Page text:
┄┄┄┄┄┄┄┄┄┄┄┄┄┄┄┄┄┄┄┄

You have to be a humble person to be able to dance. Sooner or later you will mess up, direct someone in the wrong direction, mis-read a dance step, or simply not know what you are doing. You have to be willing to admit you messed up, and be humble enough to ask for help when you have no idea what you are supposed to do.
Dancing teaches you patience. It takes time to walk through a dance and learn the steps before you can even get the chance to dance it through with you music. Or perhaps you already know the dance and you must learn to wait patiently as others learn.
You learn to help others. When first starting out, you are concerned for yourself and how to do it right. As you progress you start to look out for your partner, then your set, then others in your line. You begin to look out not just for yourself but for others with which you are dancing.
You have the opportunity to enjoy some of the most exquisite pieces of music. Just dance Pat Shaw's version of Mr. Beveridge's Maggot and you'll know what I mean.
If you don't know how to listen you shouldn't dance. It's not even just listening to the caller, but listening also for the music for it will tell you when to perform the next figure. Paying attention to the caller helps, too. ;-)

┄┄┄┄┄┄┄┄┄┄┄┄┄┄┄┄┄┄┄┄

Provided information:
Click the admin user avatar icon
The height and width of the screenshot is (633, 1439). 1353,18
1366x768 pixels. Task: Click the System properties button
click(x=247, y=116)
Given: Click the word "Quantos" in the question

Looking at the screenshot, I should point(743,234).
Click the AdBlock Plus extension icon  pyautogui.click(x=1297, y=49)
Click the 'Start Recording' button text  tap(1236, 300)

┄┄┄┄┄┄┄┄┄┄┄┄┄┄┄┄┄┄┄┄

Problems to work on:
1. Rewrite the passage on dancing from "You have to be a" up to and including "you are dancing.", substituting "modest" for "humble" each time it occurs.
2. Carry on the passage on dancing from the point where it ends.

Per-task answers:
1.
You have to be a modest person to be able to dance. Sooner or later you will mess up, direct someone in the wrong direction, mis-read a dance step, or simply not know what you are doing. You have to be willing to admit you messed up, and be modest enough to ask for help when you have no idea what you are supposed to do.
Dancing teaches you patience. It takes time to walk through a dance and learn the steps before you can even get the chance to dance it through with you music. Or perhaps you already know the dance and you must learn to wait patiently as others learn.
You learn to help others. When first starting out, you are concerned for yourself and how to do it right. As you progress you start to look out for your partner, then your set, then others in your line. You begin to look out not just for yourself but for others with which you are dancing.

2.
So dancing isn't just for fun. It will stretch you. God has used my experiences with dance to shape me into the person I am today. Four years ago, I would never ever have thought it possible for me to have the nerve to actually stand in front of a group of people and call dances. I was extremely shy and uncomfortable actually looking at my partner when I was dancing with them. I was not outgoing at all and probably would have nearly died if I had to speak in front of a group of people. Dance, however, forced me out of my shell and taught me how to be comfortable interacting with other people. Here I am today - helping my brother lead our dance group and calling dances.
So what are you waiting for? Get out there and dance!